[begin DATA TO PROCESS]

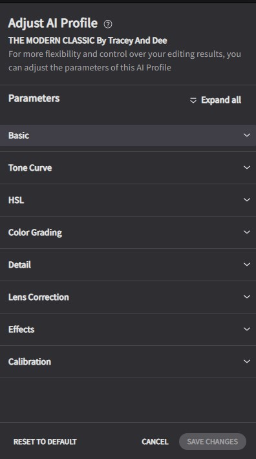Expand Basic using its chevron arrow
Viewport: 256px width, 459px height.
[247, 135]
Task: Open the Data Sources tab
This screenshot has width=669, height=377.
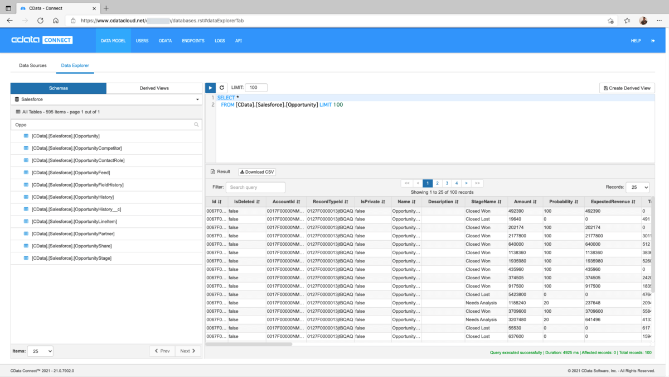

[end DATA TO PROCESS]

Quote every line of the records above word for word, leaving out the pictures.

**FINISHED EXERCISE**
Expand Basic using its chevron arrow
Viewport: 256px width, 459px height.
[247, 135]
Task: Open the Data Sources tab
This screenshot has width=669, height=377.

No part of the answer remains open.